免疫治療健保給付門檻高 近8成適用肺癌患者還在等
台灣臨床腫瘤醫學會理事長賴俊良醫師表示,肺癌不易早期發現,確診時超過一半已是晚期或轉移,無法手術切除,該名農夫確診後進一步檢查無驅動基因變異、不適合標靶藥物,只能寄望免疫療法,但PD-L1表現量只有40%,未達健保給付門檻,年過七旬的他原想放棄治療,但孝順的女兒為了不讓他煩惱,籌出醫藥費後還隱瞞爸爸有健保給付,實際上是自費使用免疫合併化療。
賴俊良指出,根據本土研究,肺癌患者中約6成3有驅動基因變異,可找出相對應標靶藥物治療,目前健保已給付到第三代的標靶藥物,較不擔心抗藥性;反之無驅動基因變異者約占3成7,國際上均建議優先採用創新免疫藥物,相較傳統化療毒性小,但依現行健保給付規定,肺癌患者須符合PD-L1表現量50%以上的門檻,才有條件單用免疫藥物,根據肺癌PD-L1表現量的亞太區研究顯示,目前僅約2成患者符合健保用藥資格,近8成適合免疫藥物治療的患者仍在苦等健保給付。

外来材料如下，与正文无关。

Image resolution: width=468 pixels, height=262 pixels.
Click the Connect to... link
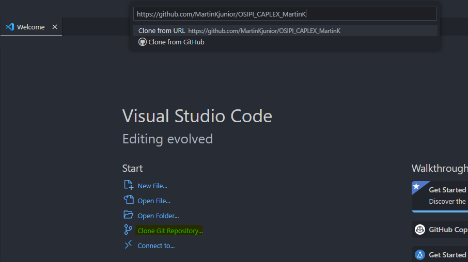156,245
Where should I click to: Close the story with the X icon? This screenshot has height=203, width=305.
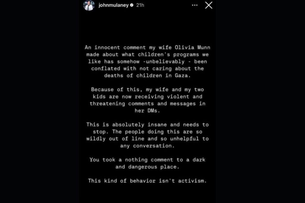coord(209,5)
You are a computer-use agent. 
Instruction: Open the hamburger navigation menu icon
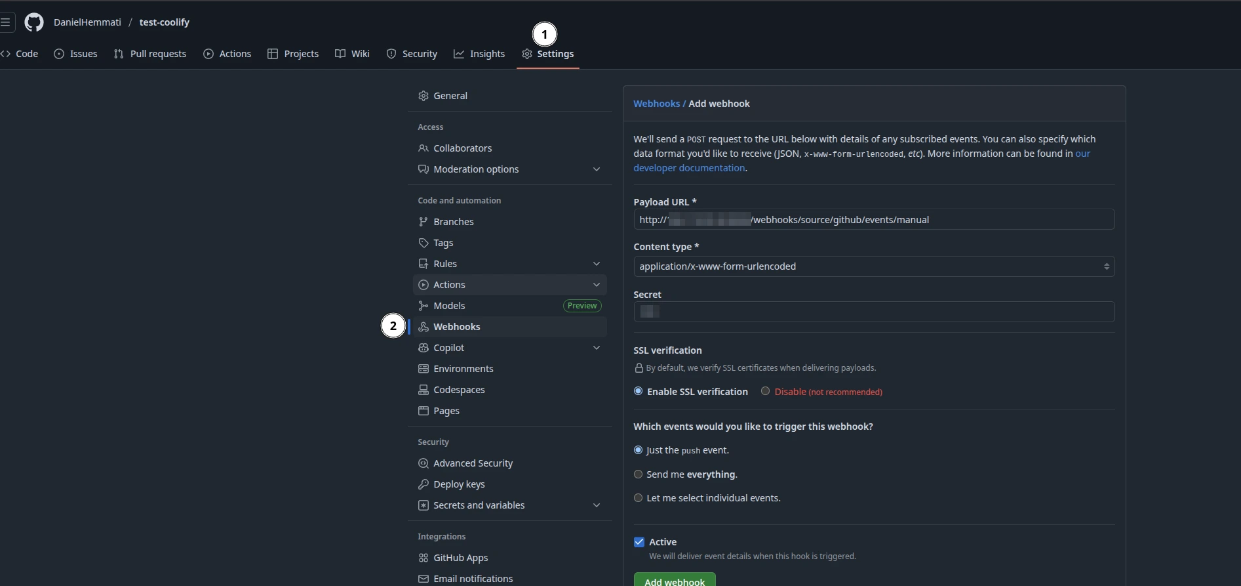[6, 22]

根據健保署2018~2020年統計共收載涵蓋肺癌、乳癌等16種癌別的癌症新藥,以2020年為例,標靶藥物申報藥費達216億元,佔癌症新藥資源的59.9%;其次為化療藥物共90億元,佔24.9%;免疫治療僅分配到13億,僅佔3.7%。賴俊良強調,確實有逾6成肺癌患者適合標靶藥,因此新藥給付佔比相對高,但免疫療法也有近4成的肺癌患者適用,健保資源卻不成比例。
免疫合併療法添生機 國外視為治療準則
中華民國癌症醫學會理事長楊志新指出,針對沒有驅動基因變異、不適合標靶治療的肺癌患者,美國國家癌症資訊網(NCCN)的治療指引建議第一線使用免疫合併治療,中位數總存活期較單用化療增加兩倍以上,並可降低4成的死亡風險。此肺癌治療指引已獲眾多先進國家肯定,例如健保署執行醫療科技評估主要參考三大國際HTA組織,包括英國NICE、加拿大CADTH、澳洲PBAC,以及亞洲鄰近的日本及韓國,均已將免疫合併治療列為該國肺癌患者的第一線治療,並陸續於2019年-2020年納入健保給付。
醫病共同發聲國病國治 籲請政府正視病人需求
台灣癌症基金會、中華民國癌症醫學會、台灣臨床腫瘤醫學會跨領域呼籲國病國治,正視無驅動基因變異的肺癌病人對創新藥物免疫治療的需求,接軌國際加速健保給付免疫合併療法,降低我國癌症過早死率。健保醫療資源有限,建議可從增加部份負擔、比照C肝編列專案預算,或從於健保體制外,以額外財源支持癌症新藥基金,透過多元支持來協助給付弱勢族群,使健保永續發展。